Studio 2011, question on "Pre-Translate" behaviour
Thread poster: xxxowhisonant
xxxowhisonant  Identity Verified
Germany
Local time: 03:38
German to English
+ ...
Nov 17, 2013

Hello,

This not urgent, just out of general interest:

A project I am currently working on includes an extensive translation memory. I ran “pre-translation” on both (Word 2007) files in the project, resulting in a good deal of fuzzy matches (75% and above, as per my setting in Preferences).

So far, so good.

Here’s a source phrase from one of the files:

Nullstellung geschlossen (NC)

After pre-translation, this phrase shows a fuzzy match of 78% with the target phrase:

closed (NC) without power

So far, so good…

However, when I run a concordance search (F3) on "Nullstellung geschlossen", it shows me a 100% match in the TM:

Zero position closed,

which is obviously more correct and missing only the (NC) addition.

I can find other examples of this sort of thing throughout the file, and I find it curious that Trados would choose a 78% match in pre-trans instead of the close to 100% match which is obviously contained in the TM. At your convenience, any ideas for me, as in: Is there a way to change this behaviour?

Thanks in advance,

OW


Direct link Reply with quote
 

SDL Community  Identity Verified
United Kingdom
Local time: 03:38
English
I think you're missing some info... Nov 17, 2013

... what was the source TU found in the lookup and in the concordance?

Regards

Paul


Direct link Reply with quote
 
xxxowhisonant  Identity Verified
Germany
Local time: 03:38
German to English
+ ...
TOPIC STARTER
Source for lookup and concordance... Nov 17, 2013

SDL Support wrote:

... what was the source TU found in the lookup and in the concordance?

Regards

Paul


I see what you're getting at...

in pre-translation the source was the entire text within that segment:

Nullstellung geschlossen (NC)

for which pre-translation returned a 78% match with "closed (NC) without power" and inserted it into the corresponding target segment.

For the concordance search, I selected only

Nullstellung geschlossen

minus the (NC), and received 100% with "zero position closed".

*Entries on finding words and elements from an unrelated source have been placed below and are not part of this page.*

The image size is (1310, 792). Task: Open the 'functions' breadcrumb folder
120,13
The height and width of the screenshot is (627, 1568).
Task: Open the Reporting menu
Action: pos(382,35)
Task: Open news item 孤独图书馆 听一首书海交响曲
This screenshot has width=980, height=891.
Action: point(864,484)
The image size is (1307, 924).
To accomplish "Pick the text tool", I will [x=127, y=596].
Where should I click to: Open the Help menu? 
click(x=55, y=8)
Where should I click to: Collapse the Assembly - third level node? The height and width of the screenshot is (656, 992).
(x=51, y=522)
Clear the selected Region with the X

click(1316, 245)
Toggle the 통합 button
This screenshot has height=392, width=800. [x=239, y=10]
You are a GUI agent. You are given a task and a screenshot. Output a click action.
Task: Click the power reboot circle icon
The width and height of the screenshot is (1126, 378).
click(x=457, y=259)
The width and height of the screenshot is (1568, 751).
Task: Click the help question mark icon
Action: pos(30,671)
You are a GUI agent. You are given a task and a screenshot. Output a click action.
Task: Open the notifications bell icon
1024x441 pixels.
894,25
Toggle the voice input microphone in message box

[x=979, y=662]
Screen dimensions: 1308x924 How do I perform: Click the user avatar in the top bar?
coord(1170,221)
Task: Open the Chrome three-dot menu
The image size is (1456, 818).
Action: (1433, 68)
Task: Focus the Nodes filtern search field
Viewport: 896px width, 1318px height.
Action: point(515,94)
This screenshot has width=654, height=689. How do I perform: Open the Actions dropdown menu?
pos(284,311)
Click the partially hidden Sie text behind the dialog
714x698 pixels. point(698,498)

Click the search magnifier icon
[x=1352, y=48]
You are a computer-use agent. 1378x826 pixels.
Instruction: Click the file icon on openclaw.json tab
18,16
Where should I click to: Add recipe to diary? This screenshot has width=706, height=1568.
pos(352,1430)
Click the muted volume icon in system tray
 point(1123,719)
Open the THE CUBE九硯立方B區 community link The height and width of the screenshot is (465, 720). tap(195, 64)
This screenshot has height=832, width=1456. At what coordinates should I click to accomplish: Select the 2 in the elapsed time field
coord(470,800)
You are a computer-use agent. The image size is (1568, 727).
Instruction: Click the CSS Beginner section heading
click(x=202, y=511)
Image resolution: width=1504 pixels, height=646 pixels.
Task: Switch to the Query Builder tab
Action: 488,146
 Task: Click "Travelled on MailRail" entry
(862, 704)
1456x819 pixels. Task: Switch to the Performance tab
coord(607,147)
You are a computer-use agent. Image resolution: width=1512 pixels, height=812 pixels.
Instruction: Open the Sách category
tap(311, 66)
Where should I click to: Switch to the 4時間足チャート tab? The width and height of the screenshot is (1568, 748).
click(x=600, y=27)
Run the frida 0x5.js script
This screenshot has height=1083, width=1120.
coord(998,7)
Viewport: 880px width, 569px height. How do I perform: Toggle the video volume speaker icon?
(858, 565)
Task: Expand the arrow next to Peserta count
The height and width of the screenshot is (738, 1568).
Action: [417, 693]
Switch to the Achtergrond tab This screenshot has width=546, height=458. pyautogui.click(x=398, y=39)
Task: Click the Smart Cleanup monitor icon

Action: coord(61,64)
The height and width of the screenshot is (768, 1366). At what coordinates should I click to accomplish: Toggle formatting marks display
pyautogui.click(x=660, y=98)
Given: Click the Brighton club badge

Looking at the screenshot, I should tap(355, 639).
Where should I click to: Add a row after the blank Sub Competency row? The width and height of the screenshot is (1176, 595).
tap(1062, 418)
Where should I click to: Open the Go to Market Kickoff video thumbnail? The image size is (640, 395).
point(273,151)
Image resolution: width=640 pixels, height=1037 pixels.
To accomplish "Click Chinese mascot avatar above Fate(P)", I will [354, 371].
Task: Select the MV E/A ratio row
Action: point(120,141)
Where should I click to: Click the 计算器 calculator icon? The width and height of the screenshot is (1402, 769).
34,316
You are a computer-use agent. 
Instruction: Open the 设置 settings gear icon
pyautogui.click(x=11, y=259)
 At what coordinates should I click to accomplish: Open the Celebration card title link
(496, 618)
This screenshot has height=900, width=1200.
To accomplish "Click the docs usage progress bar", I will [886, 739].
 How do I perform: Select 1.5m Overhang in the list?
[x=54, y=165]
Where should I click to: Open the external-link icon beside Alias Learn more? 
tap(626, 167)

Call me clueless, but I still don't quite understand the algorithm's selection criteria in this case

Best, OW

[Edited at 2013-11-17 23:37 GMT]


Direct link Reply with quote
 

SDL Community  Identity Verified
United Kingdom
Local time: 03:38
English
I guess I'm misunderstanding you... Nov 18, 2013

... but I'm still not sure what was in the source TU from your TM in both cases. The TM lookup will always be based on the entire segment whereas the concordance is only on the text you select.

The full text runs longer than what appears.